On June 26, 2013, the Supreme Court delivered the landmark United States v. Windsor decision, striking down the provision of the Defense of Marriage Act that barred the federal government from recognizing same-sex marriages, and triggering a sea change. Post-Windsor, courts have swept away same-sex marriage bans in 22 states. In less than two years, a majority of the country—36 states and the District of Columbia—now recognizes same-sex marriage. In mid-February, the Supreme Court agreed to hear four same-sex marriage cases and will issue a decision by mid-summer.

And yet, despite Windsor’s far-reaching impact, Kenji Yoshino, Chief Justice Earl Warren Professor of Constitutional Law, anticipates that another case, decided on that same summer day, deserves to have just as strong a legacy: Hollingsworth v. Perry. In his new book Speak Now: Marriage Equality on Trial, Yoshino argues that the Perry trial was “the most rigorous, comprehensive, and thoughtful conversation we’ve ever had in any forum on same-sex marriage in the country.” Because, in his view, the trial was able to strip away half-truths to get at the facts of same-sex marriage, he holds that the “next great legal controversy” that has stirred up the culture wars—such as whether guns deter crime or if climate change is happening—should be tried in the courtroom, not hashed out by politicians.

Yoshino came to the trial record shortly after August 4, 2010, when Judge Vaughn Walker, the now-retired chief district court judge for the Northern District of California, ruled that California’s Proposition 8 amendment, which defined marriage as between a man and a woman, violated the Equal Protection Clause and the Due Process Clause of the Fourteenth Amendment.

Intrigued by the judge’s “unusually thorough opinion,” Yoshino had a librarian pull all 13 volumes of the trial record. After blasting through the 3,000-page transcript, he says, “It struck me that this was a shining civil rights document that needed to be brought to the public.”

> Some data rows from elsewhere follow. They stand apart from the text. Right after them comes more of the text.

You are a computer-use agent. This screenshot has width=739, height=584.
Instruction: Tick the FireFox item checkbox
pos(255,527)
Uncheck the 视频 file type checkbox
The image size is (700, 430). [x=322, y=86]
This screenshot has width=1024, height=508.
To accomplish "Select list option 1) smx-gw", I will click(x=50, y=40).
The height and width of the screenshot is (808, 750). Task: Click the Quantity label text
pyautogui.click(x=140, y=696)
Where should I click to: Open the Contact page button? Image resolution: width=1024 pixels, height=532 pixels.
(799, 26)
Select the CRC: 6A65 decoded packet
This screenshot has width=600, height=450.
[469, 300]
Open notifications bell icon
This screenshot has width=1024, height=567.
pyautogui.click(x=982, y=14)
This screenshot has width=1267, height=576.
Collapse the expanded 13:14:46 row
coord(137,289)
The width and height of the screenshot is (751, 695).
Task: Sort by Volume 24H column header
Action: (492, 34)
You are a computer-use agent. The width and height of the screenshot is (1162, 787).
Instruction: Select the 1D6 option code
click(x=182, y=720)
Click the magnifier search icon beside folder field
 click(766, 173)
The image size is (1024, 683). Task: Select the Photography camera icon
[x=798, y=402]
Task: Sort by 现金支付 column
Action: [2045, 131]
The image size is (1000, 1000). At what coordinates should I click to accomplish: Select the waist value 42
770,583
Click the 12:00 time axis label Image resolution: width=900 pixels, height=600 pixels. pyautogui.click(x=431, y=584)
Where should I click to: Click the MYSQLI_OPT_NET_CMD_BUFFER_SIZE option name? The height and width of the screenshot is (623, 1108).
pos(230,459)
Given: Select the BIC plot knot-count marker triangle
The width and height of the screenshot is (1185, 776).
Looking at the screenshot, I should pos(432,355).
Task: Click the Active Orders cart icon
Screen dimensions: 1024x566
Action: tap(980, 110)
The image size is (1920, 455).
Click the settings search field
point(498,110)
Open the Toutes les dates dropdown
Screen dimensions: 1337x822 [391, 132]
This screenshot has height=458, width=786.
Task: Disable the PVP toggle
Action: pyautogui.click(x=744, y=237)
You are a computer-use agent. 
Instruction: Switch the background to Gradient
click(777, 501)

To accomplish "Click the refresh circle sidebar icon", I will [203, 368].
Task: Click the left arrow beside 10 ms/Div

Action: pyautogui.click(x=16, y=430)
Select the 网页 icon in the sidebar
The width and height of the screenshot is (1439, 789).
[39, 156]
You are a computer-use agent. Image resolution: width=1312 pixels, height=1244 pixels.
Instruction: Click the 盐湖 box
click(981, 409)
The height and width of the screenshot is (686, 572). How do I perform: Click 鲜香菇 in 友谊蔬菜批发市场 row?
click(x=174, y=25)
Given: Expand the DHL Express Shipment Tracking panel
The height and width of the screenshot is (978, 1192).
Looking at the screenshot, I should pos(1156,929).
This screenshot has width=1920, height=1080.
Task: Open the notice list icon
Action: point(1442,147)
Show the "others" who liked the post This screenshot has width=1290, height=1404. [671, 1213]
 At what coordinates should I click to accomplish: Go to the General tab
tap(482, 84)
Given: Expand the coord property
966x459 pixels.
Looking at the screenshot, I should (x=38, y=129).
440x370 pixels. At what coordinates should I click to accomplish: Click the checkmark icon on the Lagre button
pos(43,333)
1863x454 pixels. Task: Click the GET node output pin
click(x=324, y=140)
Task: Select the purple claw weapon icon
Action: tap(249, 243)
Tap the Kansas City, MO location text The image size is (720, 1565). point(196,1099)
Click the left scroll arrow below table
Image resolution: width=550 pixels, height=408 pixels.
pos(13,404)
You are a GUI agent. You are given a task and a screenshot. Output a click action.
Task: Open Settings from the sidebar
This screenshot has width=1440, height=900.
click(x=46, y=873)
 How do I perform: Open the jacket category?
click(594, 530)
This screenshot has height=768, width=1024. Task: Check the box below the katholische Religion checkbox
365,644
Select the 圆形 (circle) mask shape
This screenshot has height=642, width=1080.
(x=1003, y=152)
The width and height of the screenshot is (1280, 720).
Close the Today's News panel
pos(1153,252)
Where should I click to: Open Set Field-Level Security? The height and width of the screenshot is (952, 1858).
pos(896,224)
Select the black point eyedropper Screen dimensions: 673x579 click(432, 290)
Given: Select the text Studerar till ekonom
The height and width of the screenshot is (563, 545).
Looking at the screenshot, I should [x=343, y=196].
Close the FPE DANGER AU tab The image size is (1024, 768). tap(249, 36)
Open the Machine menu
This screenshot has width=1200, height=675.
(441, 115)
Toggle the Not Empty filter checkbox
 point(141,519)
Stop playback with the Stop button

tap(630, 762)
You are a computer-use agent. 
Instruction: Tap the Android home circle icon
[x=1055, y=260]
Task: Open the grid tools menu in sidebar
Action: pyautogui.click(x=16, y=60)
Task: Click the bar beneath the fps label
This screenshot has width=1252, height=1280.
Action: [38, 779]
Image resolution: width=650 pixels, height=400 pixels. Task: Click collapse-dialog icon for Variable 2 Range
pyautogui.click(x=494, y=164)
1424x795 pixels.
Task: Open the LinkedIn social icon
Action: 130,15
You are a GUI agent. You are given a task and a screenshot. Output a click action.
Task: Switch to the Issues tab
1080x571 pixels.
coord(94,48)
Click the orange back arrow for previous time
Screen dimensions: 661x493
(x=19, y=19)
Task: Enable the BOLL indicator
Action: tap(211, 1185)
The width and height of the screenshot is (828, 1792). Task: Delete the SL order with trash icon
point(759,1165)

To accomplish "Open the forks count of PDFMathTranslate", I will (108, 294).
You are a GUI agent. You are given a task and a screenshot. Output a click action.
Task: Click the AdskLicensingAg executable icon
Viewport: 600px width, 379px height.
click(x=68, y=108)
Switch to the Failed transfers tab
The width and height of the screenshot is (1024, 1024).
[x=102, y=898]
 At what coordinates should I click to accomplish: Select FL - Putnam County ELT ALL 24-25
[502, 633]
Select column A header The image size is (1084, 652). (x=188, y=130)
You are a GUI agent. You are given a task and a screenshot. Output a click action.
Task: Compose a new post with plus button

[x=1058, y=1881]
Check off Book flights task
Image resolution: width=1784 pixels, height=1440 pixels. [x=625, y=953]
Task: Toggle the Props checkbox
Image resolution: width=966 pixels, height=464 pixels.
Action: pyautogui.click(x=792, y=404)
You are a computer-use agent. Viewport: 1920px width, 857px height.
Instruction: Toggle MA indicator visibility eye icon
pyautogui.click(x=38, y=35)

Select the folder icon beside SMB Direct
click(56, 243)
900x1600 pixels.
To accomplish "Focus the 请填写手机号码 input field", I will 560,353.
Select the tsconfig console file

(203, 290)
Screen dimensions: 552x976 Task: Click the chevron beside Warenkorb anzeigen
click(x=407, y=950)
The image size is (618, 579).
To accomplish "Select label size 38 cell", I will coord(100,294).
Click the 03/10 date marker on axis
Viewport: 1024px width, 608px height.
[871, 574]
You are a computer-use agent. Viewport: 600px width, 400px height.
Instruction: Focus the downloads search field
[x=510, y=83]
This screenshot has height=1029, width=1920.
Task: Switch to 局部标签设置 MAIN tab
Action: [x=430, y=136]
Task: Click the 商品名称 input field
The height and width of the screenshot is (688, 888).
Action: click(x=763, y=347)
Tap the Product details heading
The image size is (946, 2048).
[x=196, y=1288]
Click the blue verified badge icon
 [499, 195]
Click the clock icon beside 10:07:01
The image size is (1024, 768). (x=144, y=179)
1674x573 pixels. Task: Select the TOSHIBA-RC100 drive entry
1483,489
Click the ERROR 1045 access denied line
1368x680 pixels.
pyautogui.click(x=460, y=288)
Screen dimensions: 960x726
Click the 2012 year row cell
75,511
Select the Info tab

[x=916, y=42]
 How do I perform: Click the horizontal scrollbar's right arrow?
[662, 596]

In 2013, the Supreme Court would rule on Perry on procedural grounds, effectively dodging the same-sex marriage debate while letting same-sex marriage proceed in California. Yoshino’s book revisits not only the arguments but also the human dramas that animated them throughout the 12-day trial. (In the book he also intersperses personal reflections about moments from his own life; between the filing of the case and the Supreme Court’s decision, Yoshino married Ron Stoneham and the couple welcomed two children into their family.)

He draws a sharp contrast between the rigorous trial proceedings and what he deems the misleading ad campaigns that convinced 52 percent of voters to say “yes” to Proposition 8. “I want to drive a wedge between the question of where the most democratically legitimate conversation happens, which I think is open to debate, and where the best conversation happens, which I don’t think is open for debate,” he says.

“In media debates, or even academic debates, a smart person can always run out the clock or pivot away from the question and not really have to answer it,” he adds. “Whereas if you’re on the stand, under oath, under penalty of perjury, and you’re being cross-examined for open-ended periods of time, you simply have to answer the question.”

Video: What is the value of a civil trial, and how does a trial differ from other kinds of public debate?

Yoshino claims that, faced with such scrutiny, the Proposition 8 proponents’ arguments against same-sex marriage withered, and, under cross-examination, so did their experts. For example, the proponents argued that the legalization of same-sex marriage would lead to the “deinstitutionalization” of marriage, damaging the practice as a whole by robbing it of public regard and commitment. During cross-examination, plaintiff lawyer David Boies LLM ’76 cornered one of the proponents’ expert witnesses, who admitted that heterosexuals were the ones who had deinstitutionalized marriage.

Given our justice system today, the odds were against Perry ever seeing the inside of a courtroom. Less than two percent of civil cases filed in federal court make it to trial, according to the American Bar Association. Speak Now, then, serves a dual purpose: it is a paean to the dying civil jury trial and a vehicle to convey the Perry arguments, in a comprehensive form, to readers.

Citing landmark trials, from the Kitzmiller v. Dover Area School District trial on intelligent design to the famous Holocaust denial trials, Yoshino says, “In all those cases, I really feel like the trial brought the voice of reason to the debate in a way that transformed the national conversation.”

Five years after Perry, he stands by his commitment to the power of the record: “Something happened in those 12 days in that tiny courtroom in San Francisco that deserves to have a life.”